··· Data supplied

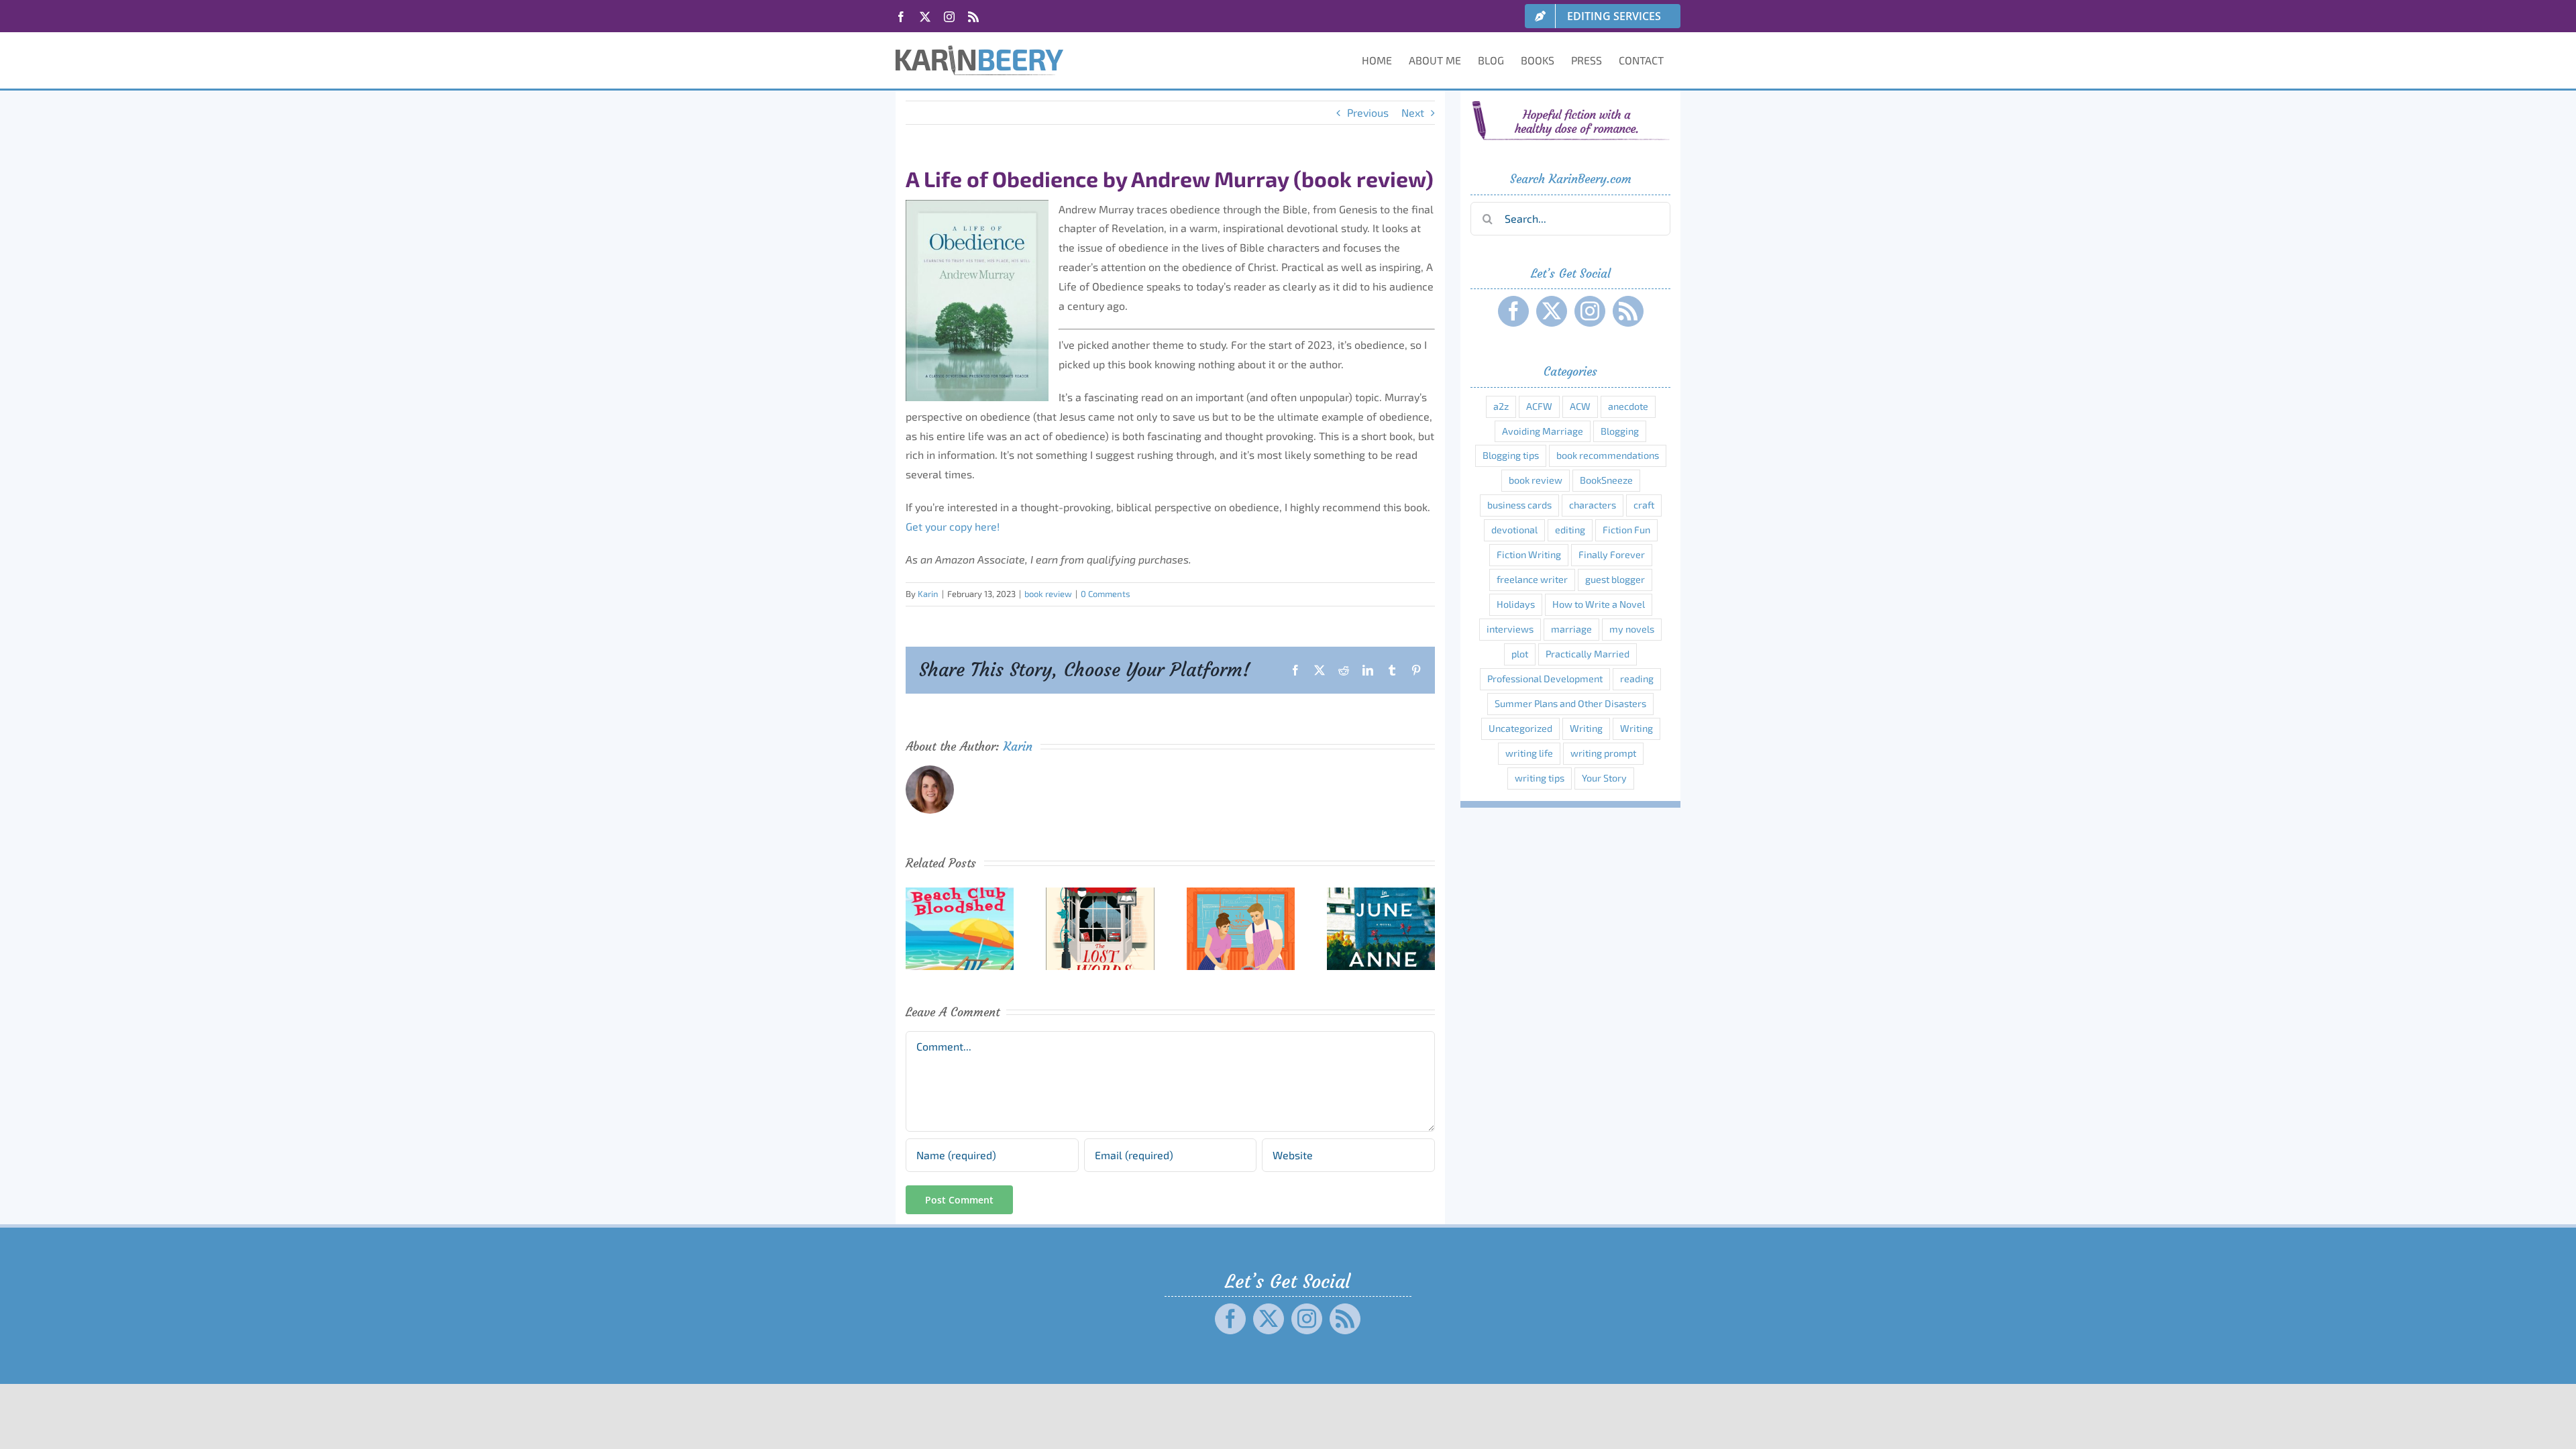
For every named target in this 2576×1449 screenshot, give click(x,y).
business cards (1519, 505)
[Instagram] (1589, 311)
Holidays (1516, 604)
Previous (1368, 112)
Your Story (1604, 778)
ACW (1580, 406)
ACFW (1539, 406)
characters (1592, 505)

······

● Activity
With the pictures set aside, copy each line above as written.

● Task result
For every named target in this 2576×1449 screenshot, give click(x,y).
business cards (1519, 505)
[Instagram] (1589, 311)
Holidays (1516, 604)
Previous (1368, 112)
Your Story (1604, 778)
ACW (1580, 406)
ACFW (1539, 406)
characters (1592, 505)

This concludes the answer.